One of the most radioactive places on Earth, Chornobyl (Chernobyl) receives thousands of tourists every year. After the construction of a new safe confinement arch over the old shelter structure (sarcophagus) in 2019, the levels of radiation dropped significantly, and safe guided tours became quite popular here. According to official data, 70,000 visited the Exclusion Zone in 2019, and since then the number of tourists has been increasing. Along with the notorious reactor 4, such excursions typically involve wandering in the abandoned city of Prypiat (Pripyat)—scary and beautiful at the same time. Additionally, tourists can see the radar system "Duga" (literally "curve"), which was once a secret Soviet over-the-horizon radar.
Chornobyl nuclear disaster happened on April 26, 1986. The fourth reactor of Chornobyl Nuclear Power Plant, located in Prypiat, exploded all of a sudden due to the flaws in the design of the reactor and probably mistakes made by the plant operators. Shortly afterward, 160,000 people were evacuated from this area to the nearby cities. Around 50,000 of them were the Prypiat's population. They were not aware of the scale of the catastrophe and expected to be back in a few days. However, most of them never saw their homes again.

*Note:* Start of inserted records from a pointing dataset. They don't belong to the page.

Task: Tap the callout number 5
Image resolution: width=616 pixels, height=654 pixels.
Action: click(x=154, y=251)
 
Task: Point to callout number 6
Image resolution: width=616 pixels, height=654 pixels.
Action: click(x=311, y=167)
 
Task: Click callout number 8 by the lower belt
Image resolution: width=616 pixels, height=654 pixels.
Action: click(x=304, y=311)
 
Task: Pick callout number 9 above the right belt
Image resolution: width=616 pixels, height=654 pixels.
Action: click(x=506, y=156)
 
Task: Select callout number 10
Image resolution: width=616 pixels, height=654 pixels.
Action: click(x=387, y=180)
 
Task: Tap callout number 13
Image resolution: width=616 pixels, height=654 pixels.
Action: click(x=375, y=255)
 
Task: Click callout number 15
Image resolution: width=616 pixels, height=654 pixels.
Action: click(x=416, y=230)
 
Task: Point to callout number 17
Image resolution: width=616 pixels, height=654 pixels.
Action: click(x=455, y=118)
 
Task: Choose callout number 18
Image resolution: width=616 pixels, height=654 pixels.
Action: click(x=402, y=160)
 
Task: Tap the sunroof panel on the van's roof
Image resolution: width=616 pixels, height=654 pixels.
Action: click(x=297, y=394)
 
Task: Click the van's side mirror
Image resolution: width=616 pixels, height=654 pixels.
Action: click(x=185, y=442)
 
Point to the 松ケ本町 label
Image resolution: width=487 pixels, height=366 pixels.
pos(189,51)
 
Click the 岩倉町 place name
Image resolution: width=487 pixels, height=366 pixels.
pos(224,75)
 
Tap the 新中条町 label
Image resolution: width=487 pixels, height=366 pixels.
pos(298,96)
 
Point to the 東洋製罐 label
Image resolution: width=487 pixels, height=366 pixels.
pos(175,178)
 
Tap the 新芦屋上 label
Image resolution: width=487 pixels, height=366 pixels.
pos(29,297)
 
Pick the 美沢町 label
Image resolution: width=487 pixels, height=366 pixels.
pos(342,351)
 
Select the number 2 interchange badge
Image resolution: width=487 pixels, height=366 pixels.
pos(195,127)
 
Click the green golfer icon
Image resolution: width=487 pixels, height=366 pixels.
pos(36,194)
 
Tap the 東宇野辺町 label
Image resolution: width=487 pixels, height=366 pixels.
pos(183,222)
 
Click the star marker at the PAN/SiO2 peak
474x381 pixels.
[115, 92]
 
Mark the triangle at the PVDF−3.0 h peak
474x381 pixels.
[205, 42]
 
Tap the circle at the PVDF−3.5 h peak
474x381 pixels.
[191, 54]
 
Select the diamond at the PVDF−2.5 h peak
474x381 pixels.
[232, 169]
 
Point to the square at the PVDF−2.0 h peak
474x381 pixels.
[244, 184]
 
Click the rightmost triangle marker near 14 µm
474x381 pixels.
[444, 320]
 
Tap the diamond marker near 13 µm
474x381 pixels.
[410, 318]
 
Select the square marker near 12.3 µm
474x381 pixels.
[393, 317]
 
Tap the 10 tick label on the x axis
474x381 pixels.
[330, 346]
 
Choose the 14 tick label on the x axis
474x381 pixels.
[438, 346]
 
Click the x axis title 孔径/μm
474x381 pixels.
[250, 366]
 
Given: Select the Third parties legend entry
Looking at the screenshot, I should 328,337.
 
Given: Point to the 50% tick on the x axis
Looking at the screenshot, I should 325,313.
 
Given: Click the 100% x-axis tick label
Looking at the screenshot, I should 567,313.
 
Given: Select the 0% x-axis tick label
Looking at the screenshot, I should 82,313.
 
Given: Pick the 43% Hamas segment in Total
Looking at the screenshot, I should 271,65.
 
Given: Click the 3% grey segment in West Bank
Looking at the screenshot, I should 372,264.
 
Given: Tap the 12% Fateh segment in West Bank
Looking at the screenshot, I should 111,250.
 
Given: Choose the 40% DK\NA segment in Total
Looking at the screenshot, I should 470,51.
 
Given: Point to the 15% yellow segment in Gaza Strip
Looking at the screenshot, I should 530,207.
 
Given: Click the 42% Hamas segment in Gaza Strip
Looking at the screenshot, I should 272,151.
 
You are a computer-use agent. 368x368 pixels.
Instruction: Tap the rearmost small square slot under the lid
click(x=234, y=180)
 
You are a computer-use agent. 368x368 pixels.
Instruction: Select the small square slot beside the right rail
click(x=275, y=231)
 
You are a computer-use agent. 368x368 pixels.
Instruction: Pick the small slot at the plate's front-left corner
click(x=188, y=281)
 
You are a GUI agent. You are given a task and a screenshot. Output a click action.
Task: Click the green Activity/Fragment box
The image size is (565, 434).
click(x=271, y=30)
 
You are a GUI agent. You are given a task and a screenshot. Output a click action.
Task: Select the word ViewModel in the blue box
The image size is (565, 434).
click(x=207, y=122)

Some locals, however, were not willing to accept the fate and abandon the Chornobyl area. A few hundred residents of the nearby villages returned to the contaminated area, which was officially declared unsafe. Some of them still live there, growing plants on the radioactive grounds and drinking radioactive water. They claim radioactivity doesn't scare them off. A documentary shot in this area became the winner of the Los Angeles film festival.
Most of the land in the 30-kilometer Chornobyl Exclusion Zone is totally desolate. The homes, schools, kindergartens, hospitals,—everything in the area has remained untouched since the day of evacuation. The astonishing decay proves the fragility of our world: one day you thrive, and another day everything is lost.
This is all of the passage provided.